Non-melanoma skin cancer is the most common malignancy that shows increasing incidence due to our cumulative exposure to ultraviolet irradiation. Its major subtypes, basal cell carcinoma (BCC) and squamous cell carcinoma (SCC) differ in pathobiology, phenotype and clinical behavior, which must be reflected at the molecular level. In this study, protein expression profiles of BCC and SCC were tested in tissue microarrays and correlated with that of actinic keratosis, Bowen's disease, seborrheic keratosis and normal epidermis by detecting 22 proteins involved in cell interactions, growth, cell cycle regulation or apoptosis. The significantly more reduced collagen XVII, CD44v6, pan-Desmoglein levels and more evident E-Cadherin delocalization in BCC compared to SCC correlated with the de novo dermal invasion of BCC against the progressive invasion from in situ lesions in SCC development. EGFR was also expressed at a significantly higher level in SCC than in BCC. The upregulated cell communication protein connexin43 in BCC could contribute to the protection of BCC from metastatic invasion. Elevated cell replication in BCC was underlined by the increased topoisomerase IIα and reduced p21(waf1) and p27(kip1) positive cells fractions compared to SCC. Compared to differentiated keratinocytes, caspase-8 and -9 were equally upregulated in skin carcinoma subtypes for either mediating apoptosis induction or immune escape of tumor cells. Hierarchical cluster analysis grouped SCC and actinic keratosis cases exclusively together in support of their common origin and malignant phenotype. BCC cases were also clustered fully together. Differentially expressed proteins reflect the distinct pathobiology of skin carcinoma subtypes and can serve as surrogate markers in doubtful cases.

Collagen XVII is expressed in malignant but not in benign melanocytic tumors and it can mediate antibody induced melanoma apoptosis.

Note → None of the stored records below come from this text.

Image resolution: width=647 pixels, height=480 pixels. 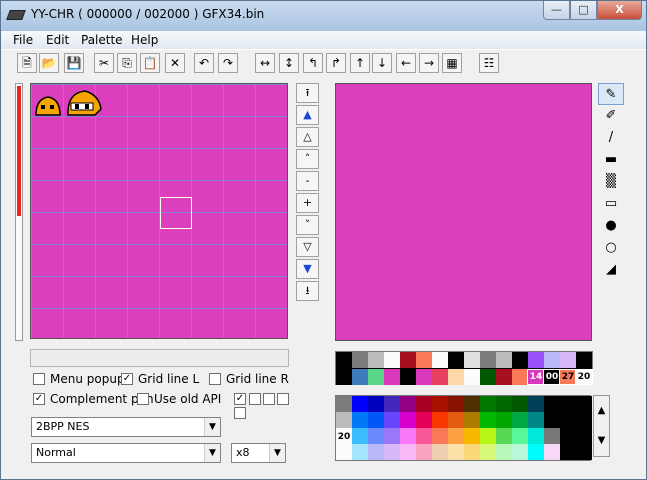 I want to click on menu-popup-checkbox, so click(x=39, y=379).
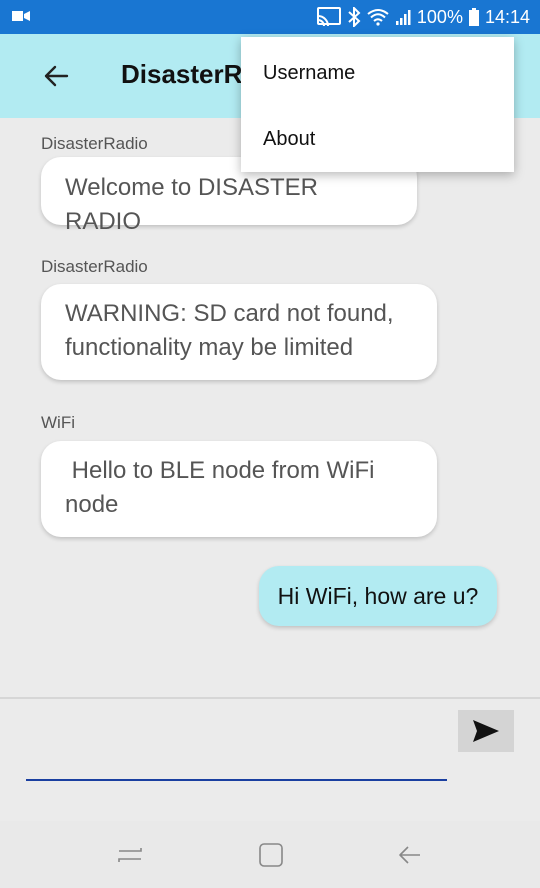  I want to click on composer, so click(270, 760).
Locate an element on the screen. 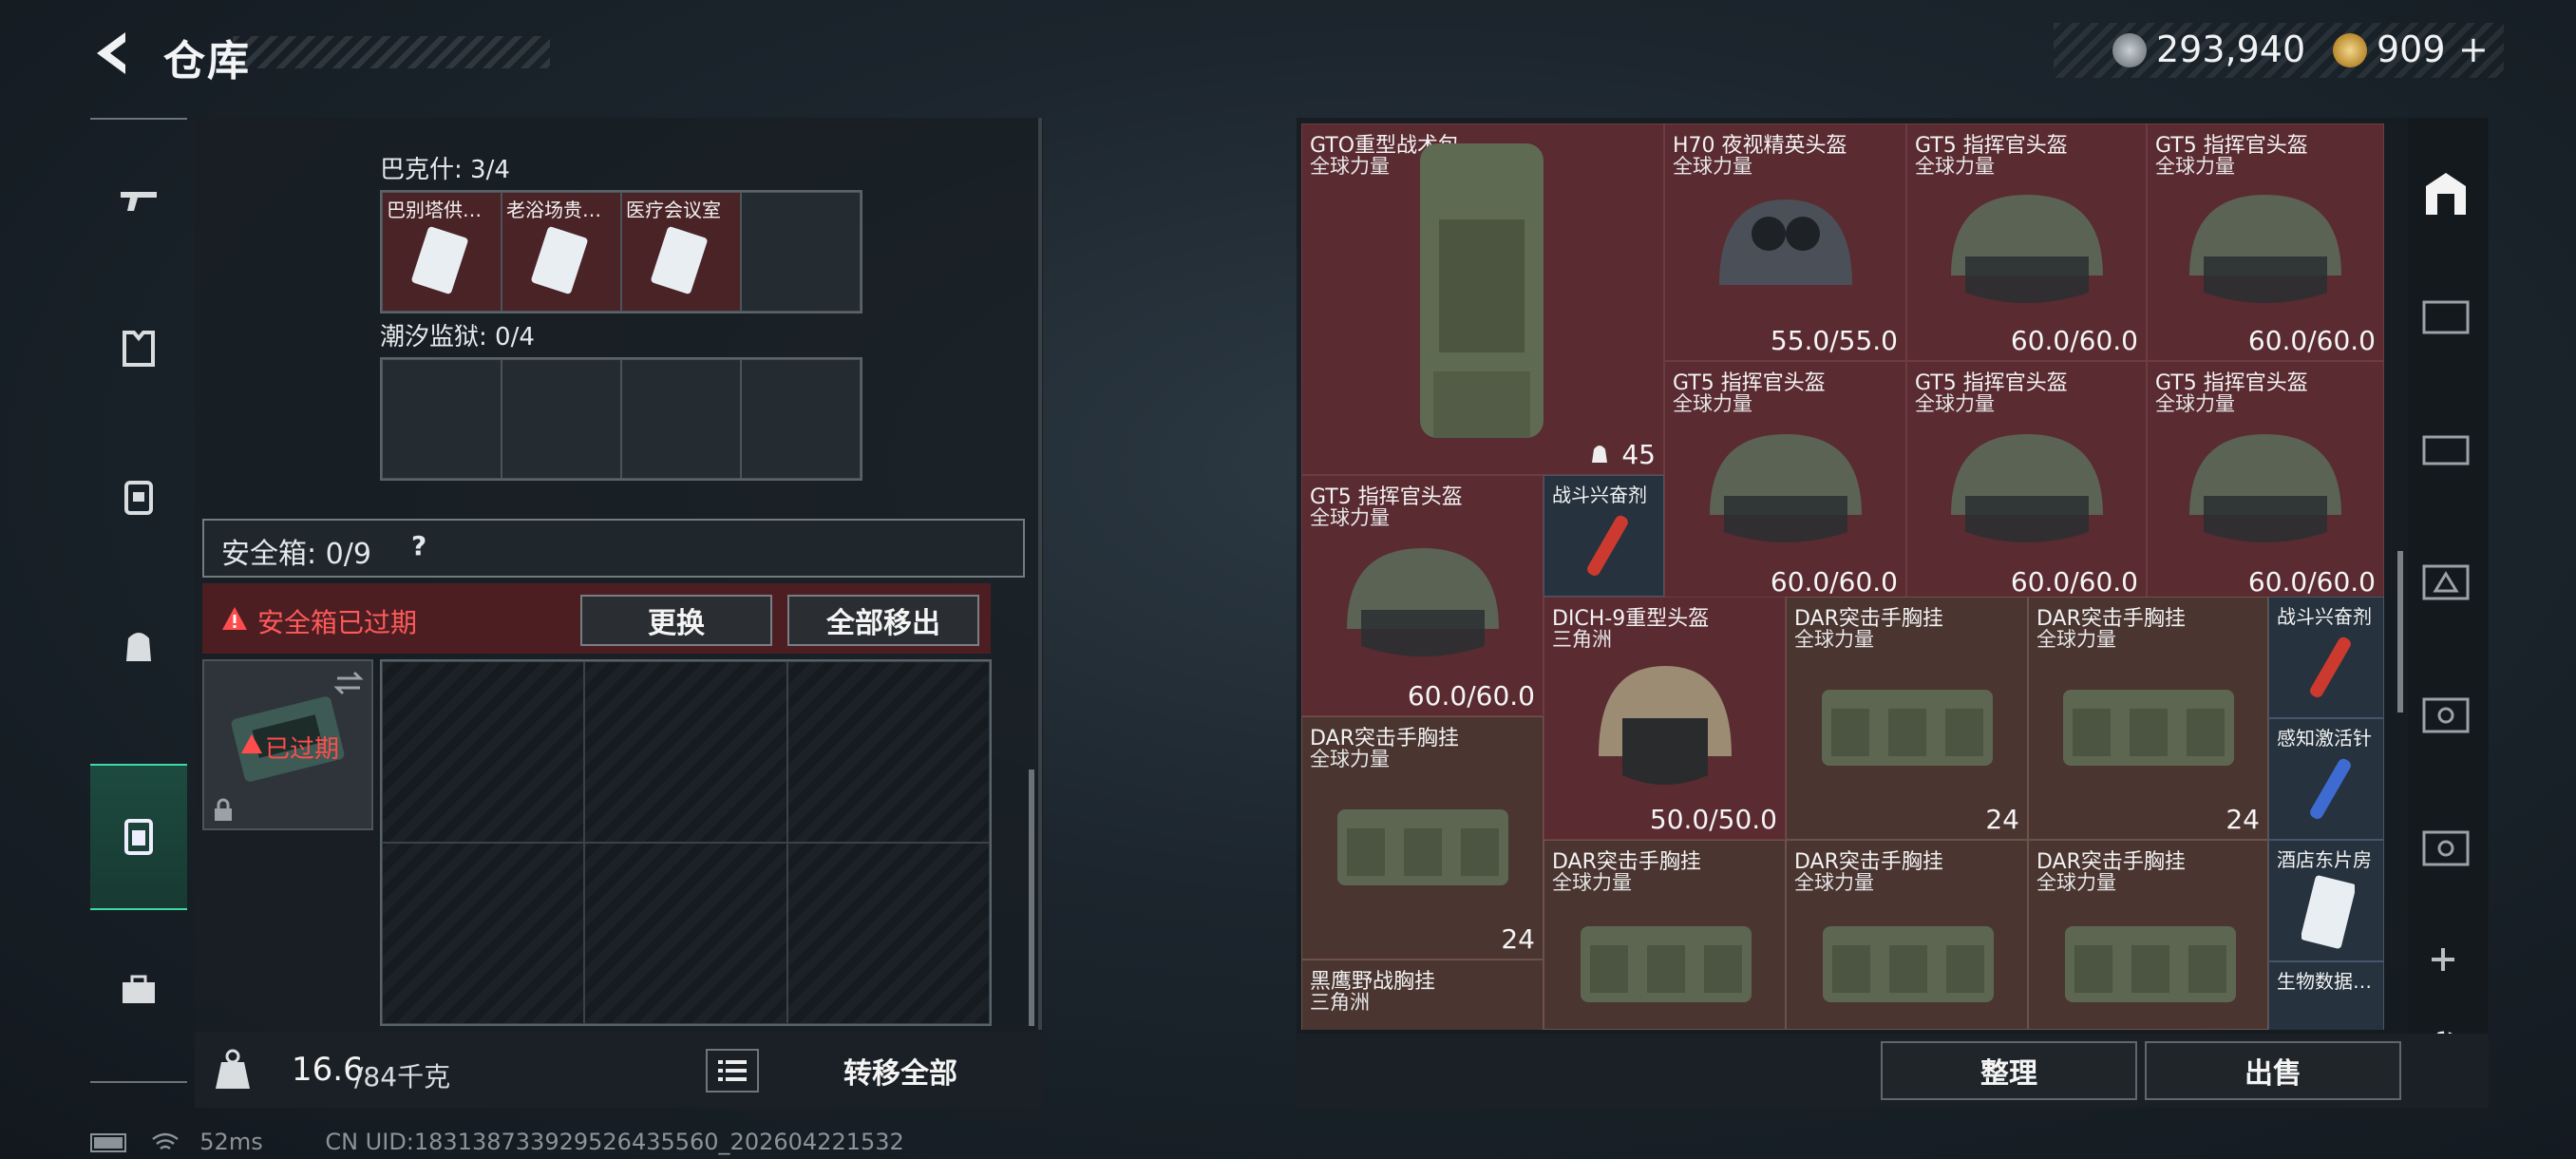 This screenshot has width=2576, height=1159. bag-icon is located at coordinates (138, 647).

The 180 kDa transmembrane collagen XVII is known to anchor undifferentiated keratinocytes to the basement membrane in hemidesmosomes while constitutively shedding a 120 kDa ectodomain. Inherited mutations or auto-antibodies targeting collagen XVII cause blistering skin disease. Collagen XVII is down-regulated in mature keratinocytes but re-expressed in skin cancer. By recently detecting collagen XVII in melanocyte hyperplasia, here we tested its expression in benign and malignant melanocytic tumors using endodomain and ectodomain selective antibodies. We found the full-length collagen XVII protein in proliferating tissue melanocytes, basal keratinocytes and squamous cell carcinoma whereas resting melanocytes were negative. Furthermore, the cell-residual 60 kDa endodomain was exclusively detected in 62/79 primary and 15/18 metastatic melanomas, 8/9 melanoma cell lines, HT199 metastatic melanoma xenografts and atypical nests in 8/63 dysplastic nevi. The rest of 19 nevi including common, blue and Spitz subtypes were also negative. In line with the defective ectodomain, sequencing of COL17A1 gene revealed aberrations in the ectodomain coding region including point mutations. Collagen XVII immunoreaction-stained spindle cell melanomas, showed partly overlapping profiles with those of S100B, Melan A and HMB45. It was concentrated at vertical melanoma fronts and statistically associated with invasive phenotype. Antibody targeting the extracellular aa507-529 terminus of collagen XVII endodomain promoted apoptosis and cell adhesion, while inhibiting proliferation in HT199 cells. These results suggest that the accumulation of collagen XVII endodomain in melanocytic tumors is associated with malignant transformation to be a potential marker of malignancy and a target for antibody-induced melanoma apoptosis.